Cortex-A9 Processor

Cortex-A9 Processor Image (View Larger Cortex-A9 Processor Image)
The ARM® Cortex®-A9 processor is the power-efficient and popular high performance choice in low power or thermally constrained cost-sensitive devices.

It is currently shipping in increasing volumes in smartphones, digital TV, consumer and enterprise applications enabling your connected life. Cortex-A9 is available as a single processor solution offering an overall performance enhancement of well above 50% compared to ARM Cortex-A8 solutions. Cortex-A9 MPCore offers up to four processors delivering when needed, on lightweight workload as well as peak performance. Its configurability and flexibility allows Cortex-A9 to scale across a wide variety of markets and applications.

Cortex-A9 is available with either synthesizable or hard-macro implementations. ARM Physical IP is available to support a synthesizable flow optimized for lowest power or highest performance, as well as a choice of hard-macros reducing risk and shortening time-to-market to a minimum. Enhanced ARM Graphics IP like Mali-T624 as well as ARM System IP such as CoreLink NIC-400/301 network interconnect and CoreLink DMC-342 dynamic memory controller allow a rapid system design. ARM Development Suite 5 (DS-5™) tools and enhanced CoreSight Debug & Trace IP like CoreSight SoC-400 and CoreSight Design Kit for Cortex-A9 (DK-A9) allow instant software development that is backed by a broad software ecosystem. 



The ARM Cortex-A9 processor delivers exceptional capabilities for less power than consumed by high performance computer platforms, including

  • Scalable up to four coherent cores with advanced MPCore™ technology
  • Increased power efficiency with higher performance for lower power consumption
  • Increased peak performance for most demanding applications
  • Low power targeted single core implementations for cost sensitive devices
  • Optional NEON™ media and/or floating point processing engine

Cortex-A9 is a high performance ARM processor implementing the full richness of the widely supported ARMv7 architecture.
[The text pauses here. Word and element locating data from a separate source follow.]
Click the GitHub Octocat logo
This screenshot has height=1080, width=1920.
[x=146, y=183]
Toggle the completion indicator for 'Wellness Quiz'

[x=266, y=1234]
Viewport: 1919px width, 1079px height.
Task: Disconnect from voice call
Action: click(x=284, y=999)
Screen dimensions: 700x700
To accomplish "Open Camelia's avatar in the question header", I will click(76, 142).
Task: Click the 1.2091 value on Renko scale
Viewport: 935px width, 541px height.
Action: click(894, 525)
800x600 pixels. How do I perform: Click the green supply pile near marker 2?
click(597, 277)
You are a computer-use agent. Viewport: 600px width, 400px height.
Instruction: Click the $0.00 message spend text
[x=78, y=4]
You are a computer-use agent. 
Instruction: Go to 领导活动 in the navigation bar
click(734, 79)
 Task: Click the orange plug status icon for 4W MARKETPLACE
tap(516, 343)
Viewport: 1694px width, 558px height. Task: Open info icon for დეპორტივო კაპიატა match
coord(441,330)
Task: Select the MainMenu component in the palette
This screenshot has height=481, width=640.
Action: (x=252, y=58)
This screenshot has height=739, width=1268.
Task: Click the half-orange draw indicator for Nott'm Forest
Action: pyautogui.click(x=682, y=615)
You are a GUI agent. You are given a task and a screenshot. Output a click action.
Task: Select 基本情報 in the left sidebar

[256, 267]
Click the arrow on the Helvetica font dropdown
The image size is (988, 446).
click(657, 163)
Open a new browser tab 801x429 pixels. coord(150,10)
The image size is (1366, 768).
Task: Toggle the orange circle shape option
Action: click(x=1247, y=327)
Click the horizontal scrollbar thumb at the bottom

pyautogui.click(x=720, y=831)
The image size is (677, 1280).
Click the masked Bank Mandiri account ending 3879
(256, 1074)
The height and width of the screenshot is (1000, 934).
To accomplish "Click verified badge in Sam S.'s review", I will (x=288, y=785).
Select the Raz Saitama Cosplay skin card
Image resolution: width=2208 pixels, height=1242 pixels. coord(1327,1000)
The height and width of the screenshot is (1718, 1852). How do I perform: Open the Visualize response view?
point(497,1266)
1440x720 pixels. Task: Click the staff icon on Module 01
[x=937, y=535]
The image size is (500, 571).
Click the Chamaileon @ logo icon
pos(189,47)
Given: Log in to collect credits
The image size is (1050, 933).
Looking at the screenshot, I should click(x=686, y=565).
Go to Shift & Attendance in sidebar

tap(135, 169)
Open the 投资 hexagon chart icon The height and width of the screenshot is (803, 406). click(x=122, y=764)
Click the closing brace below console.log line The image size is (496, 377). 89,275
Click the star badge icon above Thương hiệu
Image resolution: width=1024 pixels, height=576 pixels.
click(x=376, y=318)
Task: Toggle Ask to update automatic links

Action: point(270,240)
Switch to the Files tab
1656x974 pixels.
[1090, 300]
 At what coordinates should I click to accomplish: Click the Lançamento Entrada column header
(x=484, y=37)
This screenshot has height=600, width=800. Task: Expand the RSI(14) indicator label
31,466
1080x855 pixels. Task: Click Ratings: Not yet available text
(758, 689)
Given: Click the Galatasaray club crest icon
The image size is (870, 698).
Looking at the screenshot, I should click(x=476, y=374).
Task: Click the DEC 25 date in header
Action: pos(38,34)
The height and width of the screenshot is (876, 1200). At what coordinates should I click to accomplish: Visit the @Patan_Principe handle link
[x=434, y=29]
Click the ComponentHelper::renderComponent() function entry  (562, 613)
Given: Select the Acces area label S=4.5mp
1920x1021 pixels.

Designed around the high efficiency, dual-issue superscalar, out-of-order, speculating dynamic length pipeline (8 – 11 stages), Cortex-A9 delivers exceptional levels of performance and power efficiency with the functionality required for leading edge products across the broad range of consumer, networking, enterprise and mobile applications.

The Cortex-A9 micro-architecture is supporting the configuration of 16, 32 or 64KB four way associative L1 caches, with up to 8MB of L2 cache through the optional L2 cache controller. The scalable multicore and single processor solution provide the broadest flexibility and are each suited to a variety of applications and markets. Download the Cortex-A9 whitepaper

Download the Cortex-A9 whitepaper


Cortex-A9 applications range from mobile handsets through to high-performance consumer and enterprise products, for example:

  • Mainstream Smartphones
  • Tablets
  • Set-top boxes
  • Home Media Player
  • Auto Infotainment
  • Residential Gateway
  • First generation ARM low-power server

Cortex-A9 Hard-macro Implementations for TSMC 40G and 40LP processes

In addition to the single and multicore soft processors, the Cortex-A9 product portfolio also includes two popular dual-core hard-macro implementations for the TSMC 40G and 40LP processes.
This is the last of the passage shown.